In fact, don't imagine, this is exactly what cinematography cameras are doing. Keep your eyes on the hub bolts of the wheel. Obviously, the wheel turns clockwise but the videoed hub bolts appear to turn clockwise, then go stationary, then anti-clockwise, stop, clockwise, stop, anti-clockwise and so on. Every stopping and reversal is us stradling yet another version of the aliased spectrum as the rate of rotation approaches the camera's frame-rate (The video's Sampling Frequency).

The point is that while your eyes are closed, the camera's shutter is closed, a digital signal processing system's sampling is now "holding", reality does not stop and keeps on happening.

Therefore, it is not that the system "runs out of samples" but more that the system will keep sampling whatever is "in front of it" and in the case of periodic events (such as the case of a spinning wheel), it will start catching the waveform at such points that it would appear that a high frequency is now yet another frequency within the capabilities of the system.
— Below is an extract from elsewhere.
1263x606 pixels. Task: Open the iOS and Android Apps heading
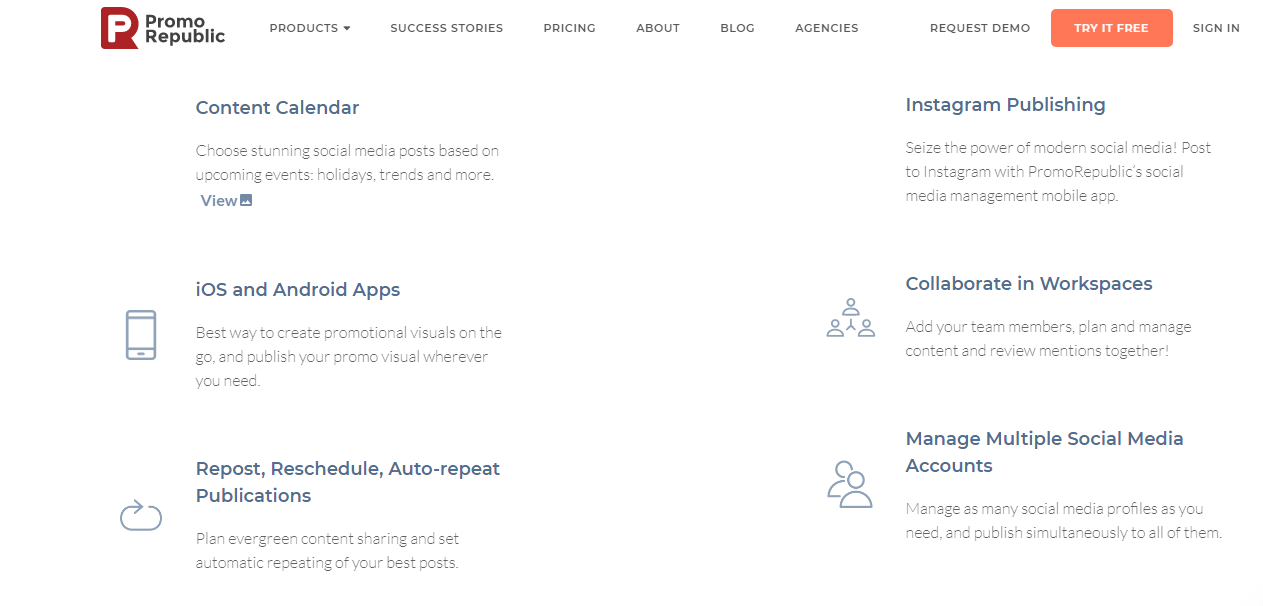coord(297,289)
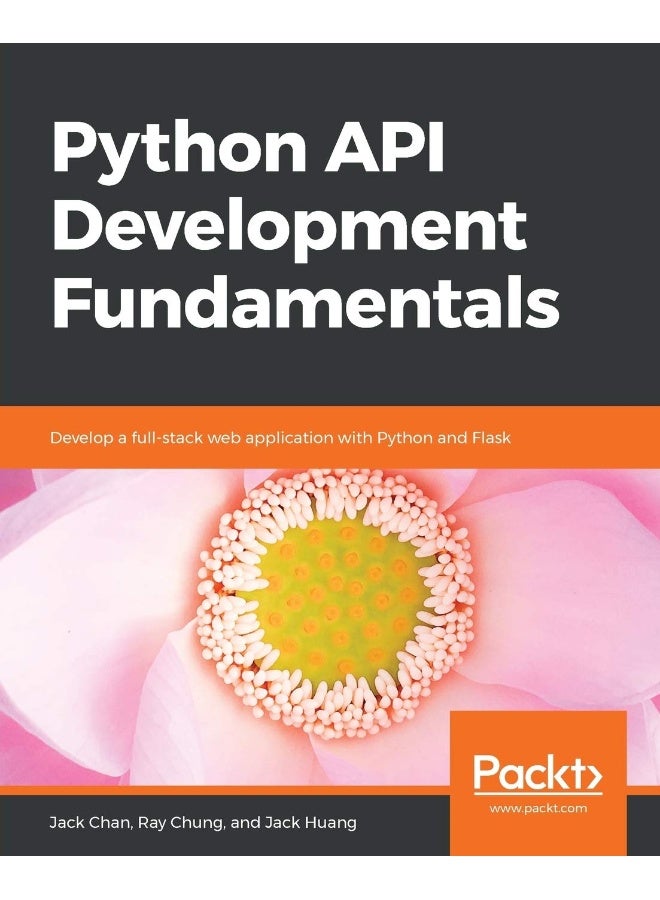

To come back to the "eye flickering" example. Imagine that you are watching a merry-go-round, open eyes it just about crossed 12 o'clock, close your eyes, open: about 3, close, open: about 6, close, open: about 9, close, open: about 11.

Now, imagine that the merry-go-round increases its speed of rotation. There will be a point that the timing will be such that this will happen:

open: 12 o'clock, close (NOW THE MERRY-GO-ROUND MAKES A COMPLETE REVOLUTION BUT ONLY JUST!) open: 11 o'clock, close (NOW THE MERRY-GO-ROUND MAKES A COMPLETE REVOLUTION BUT ONLY JUST!) open: 10 o'clock, close (NOW THE MERRY-GO-ROUND MAKES A COMPLETE REVOLUTION BY ONLY JUST!) open: 9 o'clock, close

While your eyes are closed, you are missing what happens in reality.

This is how the hub appears to roll backwards, or the merry-go-round would appear to run backwards, or an $F_s$ Hz waveform appear as DC (i.e. 0 Hz) when it is sampled bang on on $F_s$ (the sinusoid goes around so fast that we keep sampling it when it is at its positive maximum! -Yes, of course it is phase dependent!-).

In terms of the mathematics behind this, sampling is just a "fancy" modulation (or more generally, the multiplication of two signals, please see this link from this link), because of the "hold". So, if you were to multiply two sinusoids at some $f_1, f_2$, then what you get at the output is one component at $f_1-f_2$ and one component at $f_1+f_2$. This is what creates this folding around $F_s$ if you were to substitute some $f_2$ with $F_s$.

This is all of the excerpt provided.